NEOS zu Wirtschaftswachstum: Fenster für große Reformen schließt sich weiter

Sepp Schellhorn: „Die Bundesregierung verschiebt dringend notwendige Reformen. Darunter leidet der Wirtschaftsstandort und die Österreicher_innen“

Wien (OTS) - Besorgt reagiert NEOS Wirtschaftssprecher Sepp Schellhorn auf die heute veröffentlichten Zahlen des heimischen Wirtschaftswachstums „Die heute präsentierten Zahlen des Wifo zeigen deutlich, dass das Fenster für große Reformen beinahe geschlossen ist. Selbst Experten warnen davor, Probleme in unserem Land zu ignorieren. Die Bundesregierung hat groß angekündigte Strukturreformen weiter nach hinten verschoben und wertvolle Zeit verstreichen lassen. Darunter leidet der Wirtschaftsstandort und die Österreicherinnen und Österreicher“, so NEOS-Wirtschaftssprecher Sepp Schellhorn.

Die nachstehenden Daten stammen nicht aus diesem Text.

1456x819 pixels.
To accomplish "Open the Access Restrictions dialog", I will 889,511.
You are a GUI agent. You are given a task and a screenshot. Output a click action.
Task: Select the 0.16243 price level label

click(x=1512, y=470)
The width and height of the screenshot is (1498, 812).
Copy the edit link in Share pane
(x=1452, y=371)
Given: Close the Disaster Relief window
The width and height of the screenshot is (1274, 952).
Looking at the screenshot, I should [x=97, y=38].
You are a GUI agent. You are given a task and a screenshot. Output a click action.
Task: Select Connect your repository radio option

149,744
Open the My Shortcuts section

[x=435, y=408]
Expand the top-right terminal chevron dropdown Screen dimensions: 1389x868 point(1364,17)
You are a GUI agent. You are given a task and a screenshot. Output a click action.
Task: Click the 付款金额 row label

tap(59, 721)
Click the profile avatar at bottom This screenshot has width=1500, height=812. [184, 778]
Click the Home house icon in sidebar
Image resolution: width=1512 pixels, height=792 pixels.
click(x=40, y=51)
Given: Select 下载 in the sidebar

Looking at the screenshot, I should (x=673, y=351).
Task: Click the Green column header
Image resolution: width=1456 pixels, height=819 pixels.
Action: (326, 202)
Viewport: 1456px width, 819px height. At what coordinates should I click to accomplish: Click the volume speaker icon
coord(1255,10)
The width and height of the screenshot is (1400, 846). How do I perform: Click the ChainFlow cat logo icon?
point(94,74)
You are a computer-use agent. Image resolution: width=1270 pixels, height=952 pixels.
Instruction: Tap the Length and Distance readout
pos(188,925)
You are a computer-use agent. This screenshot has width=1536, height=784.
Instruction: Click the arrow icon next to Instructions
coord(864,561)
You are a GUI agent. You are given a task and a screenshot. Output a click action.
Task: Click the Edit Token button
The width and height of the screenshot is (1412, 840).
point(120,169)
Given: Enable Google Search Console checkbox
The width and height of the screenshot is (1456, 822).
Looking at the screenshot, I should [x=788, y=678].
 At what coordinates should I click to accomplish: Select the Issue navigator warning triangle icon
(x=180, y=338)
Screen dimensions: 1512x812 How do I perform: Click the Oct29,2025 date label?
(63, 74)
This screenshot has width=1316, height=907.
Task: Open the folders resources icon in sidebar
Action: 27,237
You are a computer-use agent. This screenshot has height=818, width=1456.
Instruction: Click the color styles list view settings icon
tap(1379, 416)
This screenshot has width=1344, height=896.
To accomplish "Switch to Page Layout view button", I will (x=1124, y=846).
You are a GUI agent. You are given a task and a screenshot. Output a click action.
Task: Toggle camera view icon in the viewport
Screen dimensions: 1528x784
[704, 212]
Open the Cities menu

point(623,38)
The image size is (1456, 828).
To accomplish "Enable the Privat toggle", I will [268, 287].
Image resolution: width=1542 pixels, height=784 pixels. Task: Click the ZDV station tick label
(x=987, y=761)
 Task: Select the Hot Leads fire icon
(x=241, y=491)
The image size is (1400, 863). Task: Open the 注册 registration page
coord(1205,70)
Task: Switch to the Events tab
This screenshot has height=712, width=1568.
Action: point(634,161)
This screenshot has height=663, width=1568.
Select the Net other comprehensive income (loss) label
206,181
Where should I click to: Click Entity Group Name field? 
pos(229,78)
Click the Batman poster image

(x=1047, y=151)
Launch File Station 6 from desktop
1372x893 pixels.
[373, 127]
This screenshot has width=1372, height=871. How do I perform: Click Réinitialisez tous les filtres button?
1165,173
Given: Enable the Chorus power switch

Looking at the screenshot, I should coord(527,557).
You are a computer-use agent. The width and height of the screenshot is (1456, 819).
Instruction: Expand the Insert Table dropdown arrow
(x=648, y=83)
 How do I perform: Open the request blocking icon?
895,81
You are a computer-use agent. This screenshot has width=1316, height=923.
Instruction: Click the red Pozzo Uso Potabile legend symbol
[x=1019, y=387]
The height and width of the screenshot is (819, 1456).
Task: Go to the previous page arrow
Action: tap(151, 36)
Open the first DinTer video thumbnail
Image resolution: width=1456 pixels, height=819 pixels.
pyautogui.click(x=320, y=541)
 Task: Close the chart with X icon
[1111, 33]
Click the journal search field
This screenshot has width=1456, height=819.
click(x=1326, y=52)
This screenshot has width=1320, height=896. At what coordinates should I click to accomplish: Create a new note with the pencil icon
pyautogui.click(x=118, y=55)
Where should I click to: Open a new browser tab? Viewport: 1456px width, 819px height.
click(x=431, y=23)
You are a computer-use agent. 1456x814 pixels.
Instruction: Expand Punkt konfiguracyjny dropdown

Nachdem die Abschwächung in der Industriekonjunktur stärker ausfiel als erwartet, liegt es nun am Dienstleistungssektor, und vor allem am Tourismus, die Konjunkturelle Hochwetterlage zu verlängern. „Wir verlassen uns einmal mehr auf die starken Wachstumszahlen im Tourismus und einen starken Winter“, so Schellhorn, der auch hier kein gutes Haar an der Bundesregierung lässt. „Besonders im Dienstleistungsbereich fehlen aber die Fachkräfte, mittlerweile hat dieses Problem erschreckende Ausmaße angenommen, die klar wachstumshemmend sind. ÖVP und FPÖ schauen trotzdem nur tatenlos zu. Hier müssen wir rasch die notwendigen Reformen angehen, sonst droht uns ein böses Erwachen“, so der NEOS-Wirtschaftssprecher abschließend.